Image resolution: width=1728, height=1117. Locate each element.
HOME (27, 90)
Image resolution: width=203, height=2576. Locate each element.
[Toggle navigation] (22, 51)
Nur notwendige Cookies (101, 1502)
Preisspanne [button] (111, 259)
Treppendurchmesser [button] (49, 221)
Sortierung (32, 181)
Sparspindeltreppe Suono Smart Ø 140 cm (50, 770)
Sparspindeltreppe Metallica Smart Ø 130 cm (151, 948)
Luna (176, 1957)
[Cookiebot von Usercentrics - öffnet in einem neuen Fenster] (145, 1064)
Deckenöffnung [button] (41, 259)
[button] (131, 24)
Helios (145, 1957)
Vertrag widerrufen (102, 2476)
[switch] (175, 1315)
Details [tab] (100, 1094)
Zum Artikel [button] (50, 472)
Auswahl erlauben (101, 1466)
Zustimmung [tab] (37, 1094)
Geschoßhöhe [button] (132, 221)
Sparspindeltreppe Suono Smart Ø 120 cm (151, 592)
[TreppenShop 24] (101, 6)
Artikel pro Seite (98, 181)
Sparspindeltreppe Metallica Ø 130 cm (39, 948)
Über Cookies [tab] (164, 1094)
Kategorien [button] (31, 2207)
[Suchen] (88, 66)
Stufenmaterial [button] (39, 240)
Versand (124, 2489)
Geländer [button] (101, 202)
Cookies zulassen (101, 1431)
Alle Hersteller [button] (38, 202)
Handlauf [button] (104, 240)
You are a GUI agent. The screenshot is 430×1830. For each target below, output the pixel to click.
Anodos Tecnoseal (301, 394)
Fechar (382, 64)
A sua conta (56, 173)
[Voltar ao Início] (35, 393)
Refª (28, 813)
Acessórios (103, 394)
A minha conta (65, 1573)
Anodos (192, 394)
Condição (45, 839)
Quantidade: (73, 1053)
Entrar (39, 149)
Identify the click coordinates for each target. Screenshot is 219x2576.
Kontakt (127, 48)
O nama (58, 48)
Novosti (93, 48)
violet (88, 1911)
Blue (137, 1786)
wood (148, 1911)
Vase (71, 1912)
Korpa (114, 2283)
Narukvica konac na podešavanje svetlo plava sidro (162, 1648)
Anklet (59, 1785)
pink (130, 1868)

**WHAT IS NEEDED**
Copy out all lines above holding "each".

**COMPLETED EXERCISE**
Image resolution: width=1728, height=1117. Locate each element.
Image resolution: width=203, height=2576. Locate each element.
You are a GUI agent. The screenshot is 430×1830. For each target below, output the pixel to click.
Identify the click coordinates for each target. Screenshot is 219x2576.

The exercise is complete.